Memorandum of Conversation, by an Adviser of the United States Mission at the United Nations ( Hyde )

confidential
  • Subject:
  • General Discussion on Human Rights
  • Present: Mrs. Roosevelt
  • Miss Whiteman
  • Ambassador Gross
  • Mr. Simsarian
  • Mr. Ross
  • Mr. Hyde
  • Mr. Stewart
  • Mr. Lubin
  • Mr. Murden
  • Mr. Bolte
  • Mr. Maffitt
  • Mr. Cory

Ambassador Gross opened up the question of what Mrs. Roosevelt’s estimate is on how the current meetings of the Human Rights Commission will come out in considering the two Covenants1 and also on what treatment the Economic and Social Council, as well as the General Assembly, will give them.

He asked if she would care to comment on a report of Cordier that there is some sentiment in the Human Rights Commission that favors slowing down on the drafting of the Covenants and perhaps emphasizing the Declaration. He also recalled that at the April Security Council dinner, Santa Cruz stated his feeling that it was a mistake to go ahead with the Covenants.

Mrs. Roosevelt felt that the approach in the Commission now is a political approach in that representatives are not voting on the technical question of what is in each article of the Covenants, but rather on the basis of general political attitudes. She feels that the Tunisian case is reflected in this vote.

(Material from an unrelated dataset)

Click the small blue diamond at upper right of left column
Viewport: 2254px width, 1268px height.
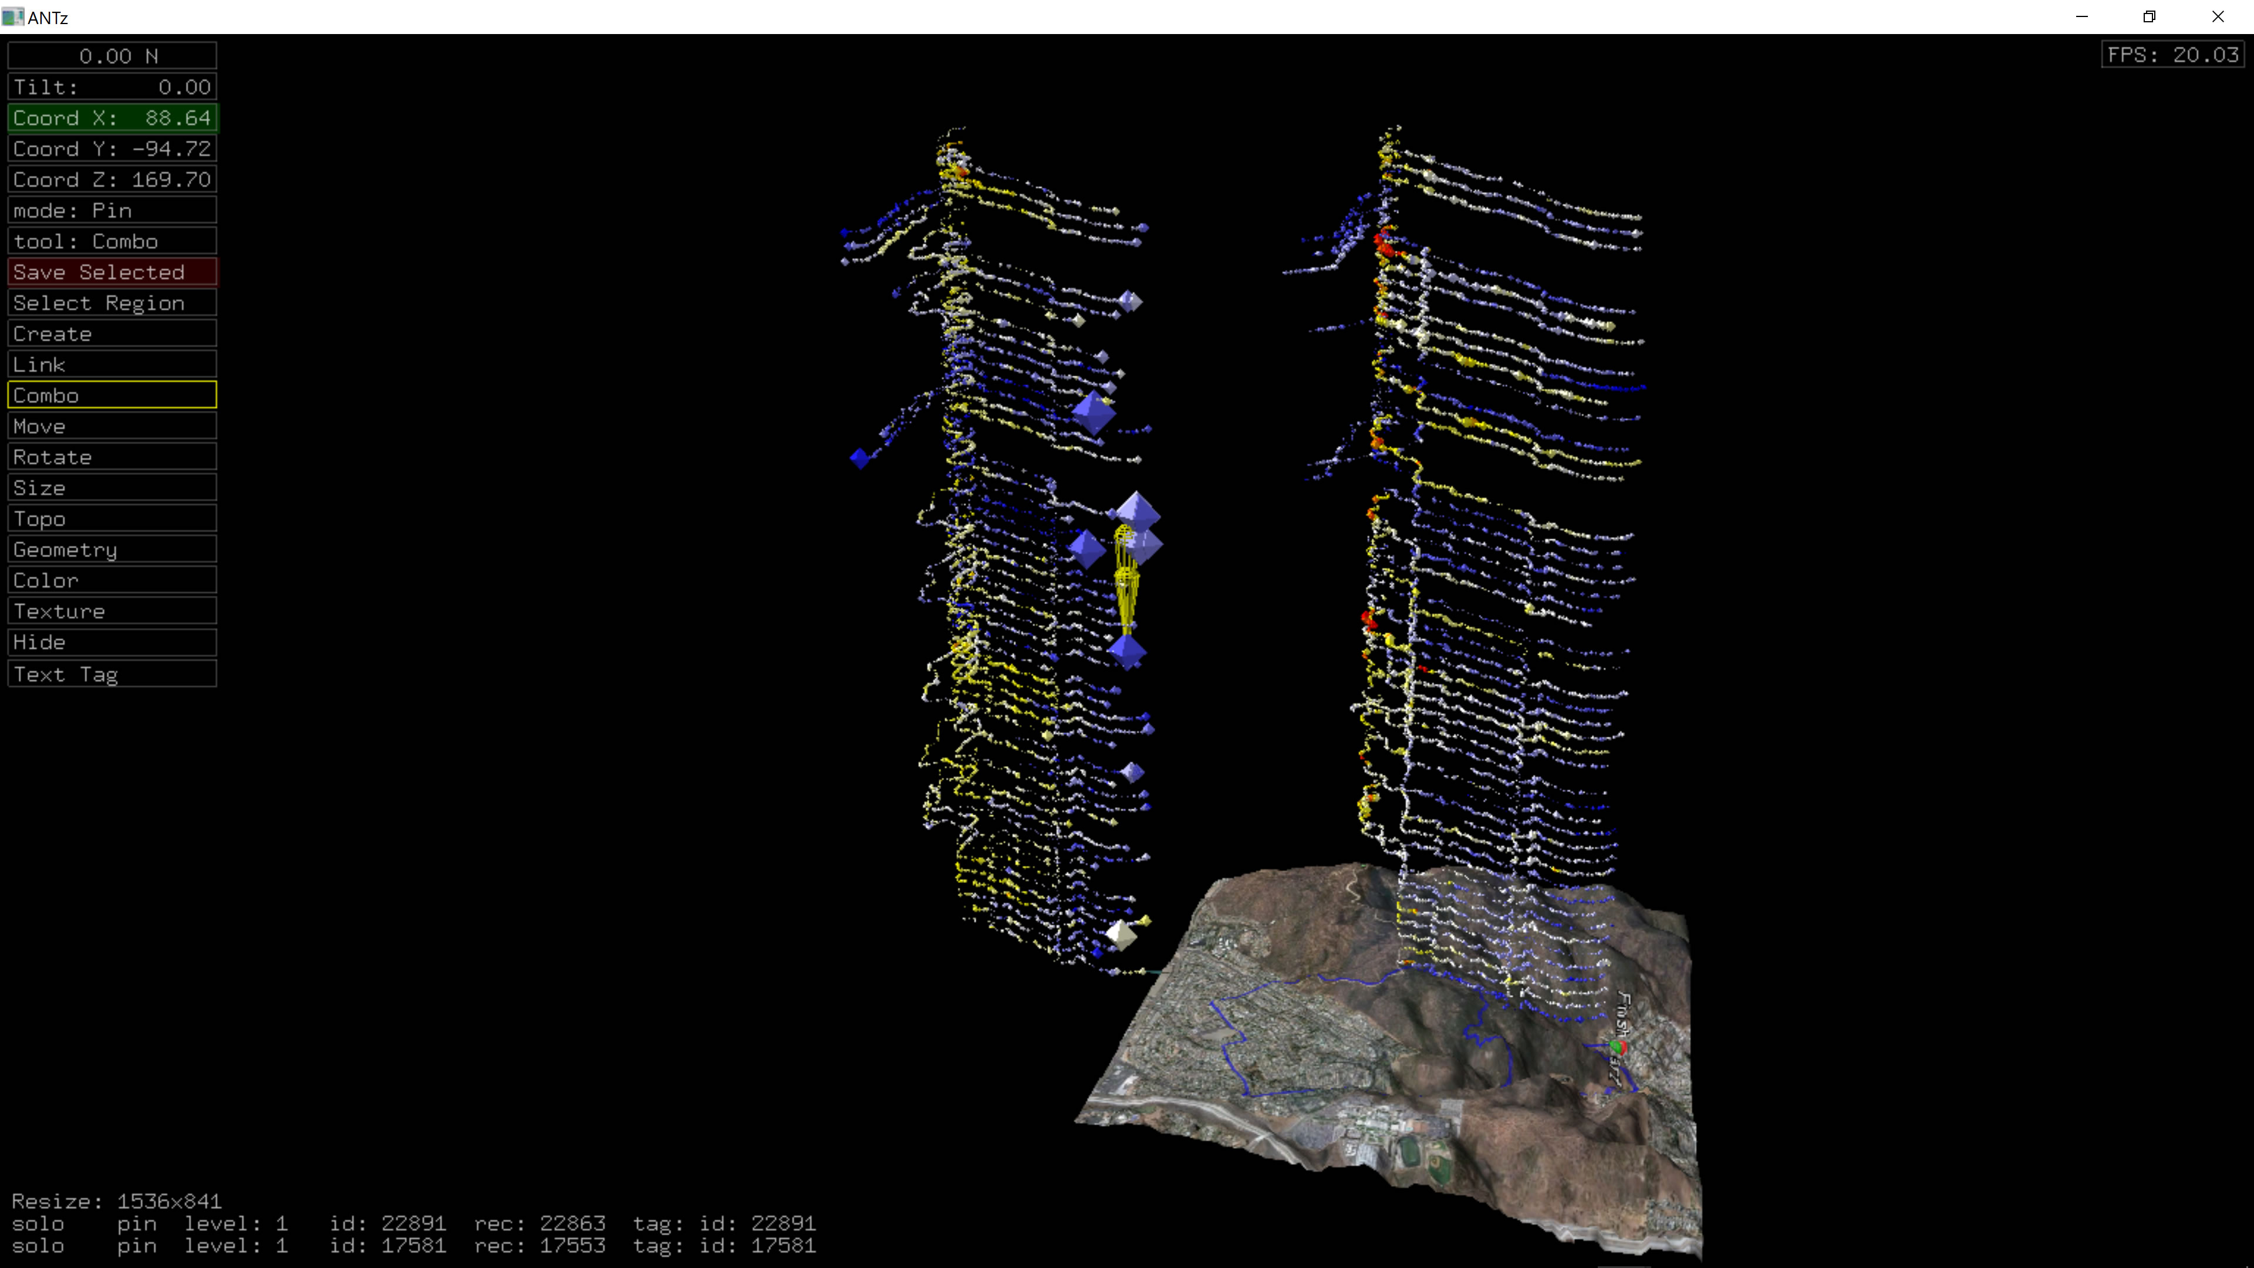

There is a great need for the State Department to undertake a general public relations program to meet the attack on U.S. participation in the United Nations which is now concentrated on the work in the human rights field. Something needs to be done at home to make for understanding of the U.S. position. If public opinion at home develops along the lines of these recent attacks, the U.S. Representative in the Human Rights Commission will be in the same position as the Soviet Representative, that is, engaged in a propaganda activity and not [Page 1538] working on something which the Senate, when a treaty is finally agreed, would even consider on its merits. It is time to meet the attacks being made on the United Nations which take the line that it is a highly dangerous organization.

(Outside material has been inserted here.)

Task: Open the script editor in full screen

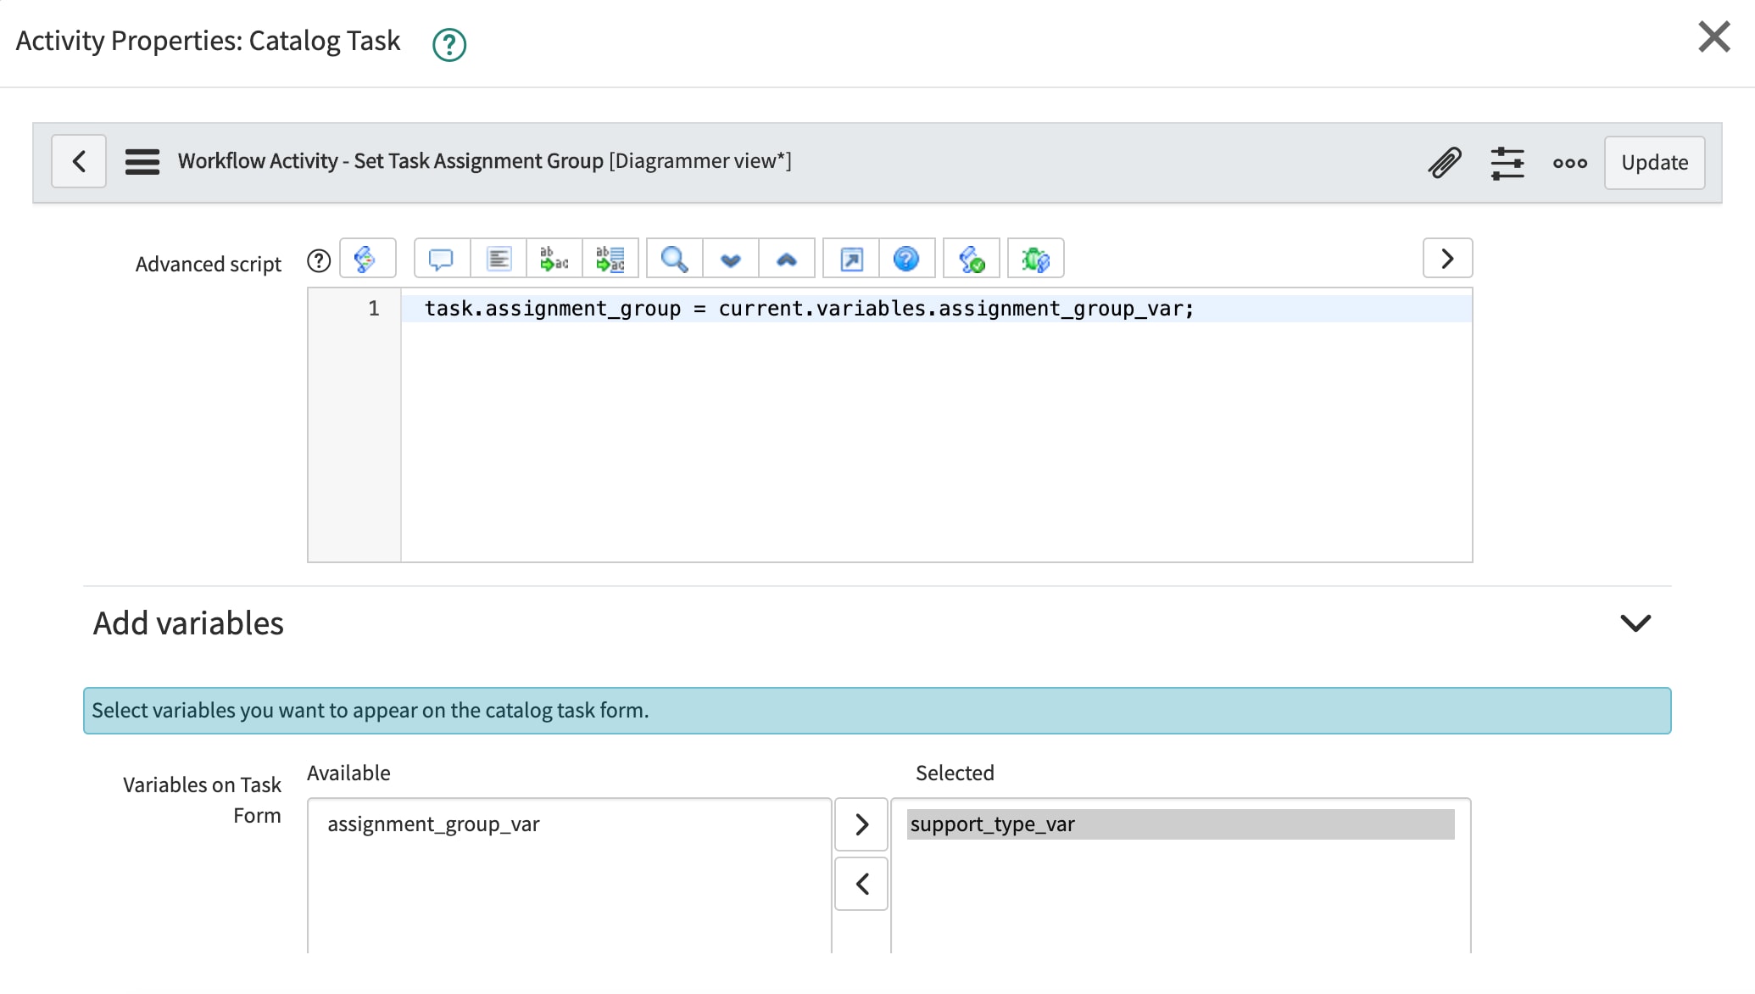Action: point(851,259)
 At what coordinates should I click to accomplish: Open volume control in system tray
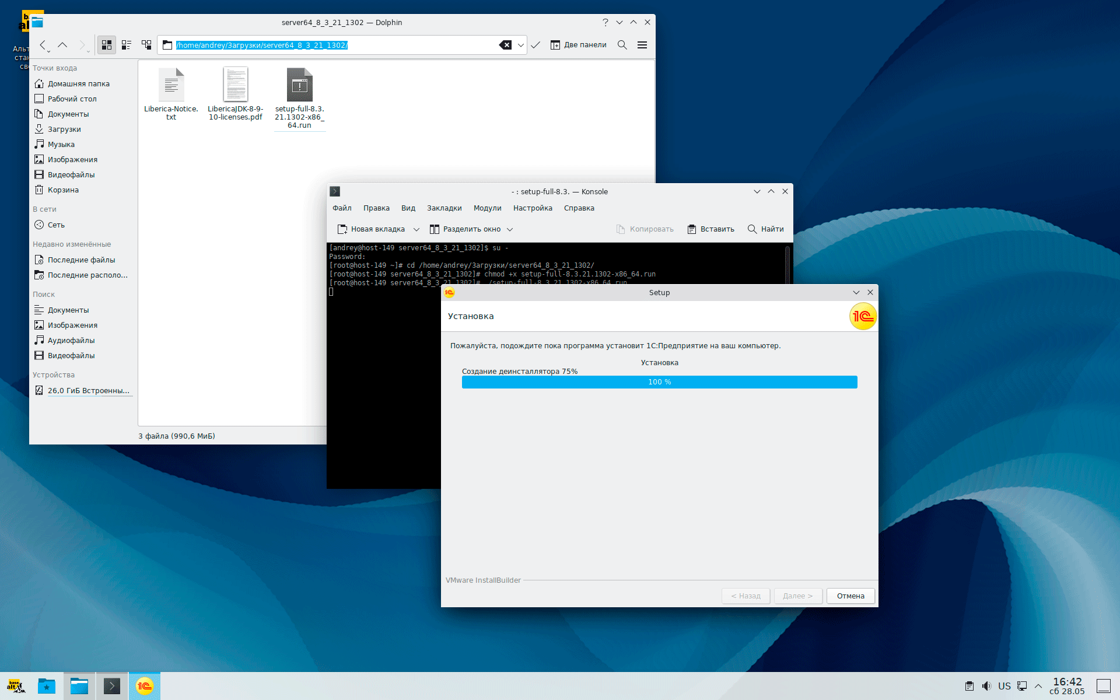click(x=986, y=686)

Going on to comment on Ambassador Gross’ report of two conversations, Mrs. Roosevelt felt that it is for the General Assembly to say what should be done in the future, assuming that the Covenents are completed at this session of the Human Rights Commission. She added that she is beginning to feel that there is much in Mr. Cohen’s position that in the present political climate a good deal can be accomplished with the Declaration.

At this point Ambassador Gross put forward as a tentative summary that the U.S. as a government does not want to retreat from the main line of its effort in the field of human rights. In the face of the attacks on the effort to draft Covenants, we have the duty to protect the continuity of this effort.

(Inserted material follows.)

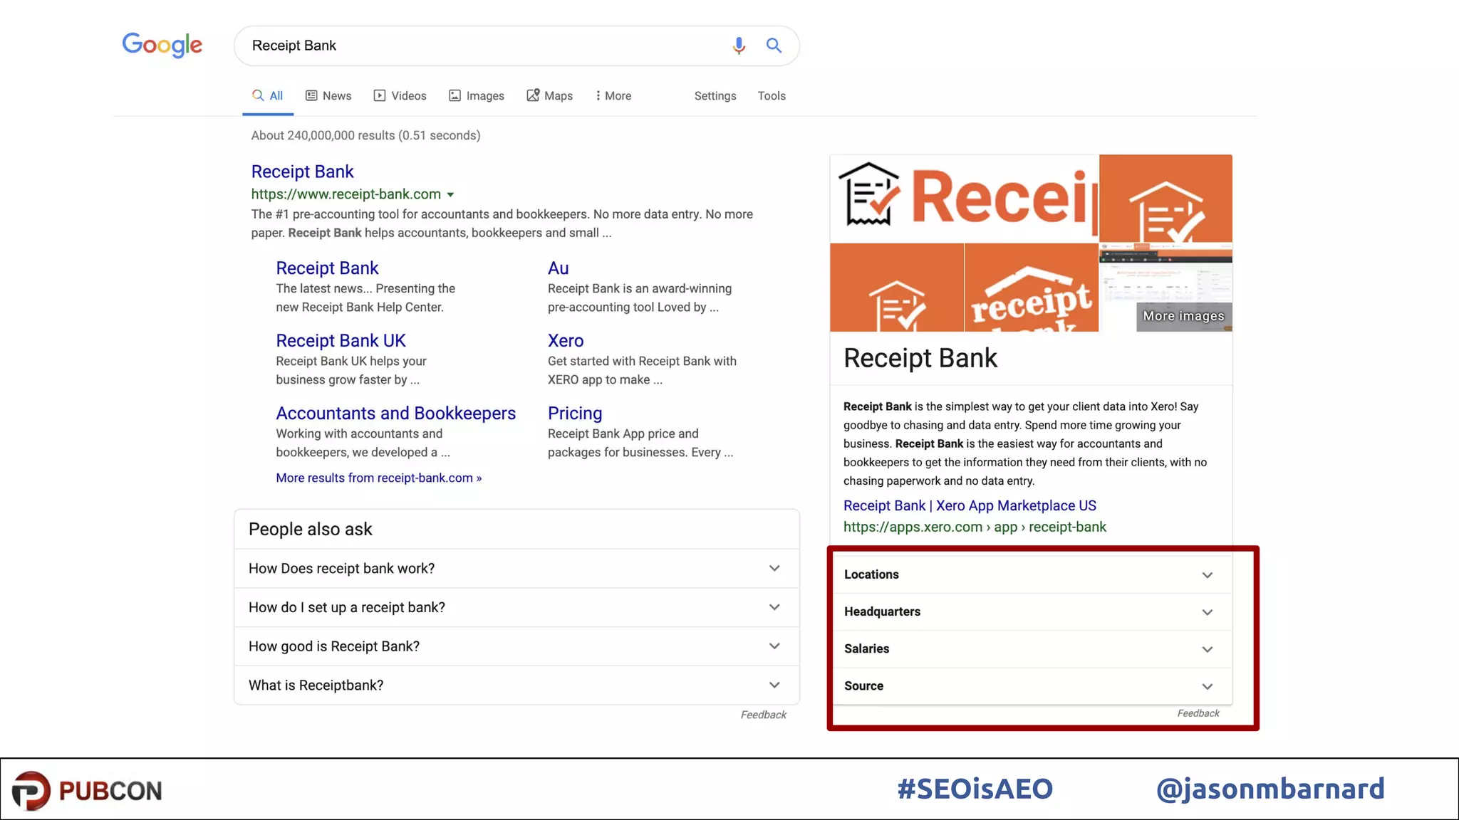Viewport: 1459px width, 820px height.
Task: Click "More results from receipt-bank.com"
Action: [x=378, y=478]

He wondered how this position can be protected and saved without having it become an issue in the political campaign. The question of a Human Rights Covenant and the broader question of U.S. participation in the, United Nations are issues we wish to keep out of the campaign.

Mrs. Roosevelt restated the need for the State Department to realize, meet and inform public opinion. This opinion has changed but she feels that the genuine interest of the American people continues in international affairs. In world affairs the U.S. should lead, not only in military and economic affairs but in standing for the rights of human beings. Herein lies a dynamic force which is of real value in our relations with Asia. This is the basic fact that needs to be understood. The Declaration has come out of this feeling and the Covenants may or may not come out of it. She is not inclined to want to abandon work on the Covenants, because the Soviet Union will continue to favor it and will then class the U.S. with the United Kingdom as forming a group of colonial powers opposing the Covenants for that reason. In our future handling of the Covenants we must be alive to the way in which the USSR can capitalize on what we do.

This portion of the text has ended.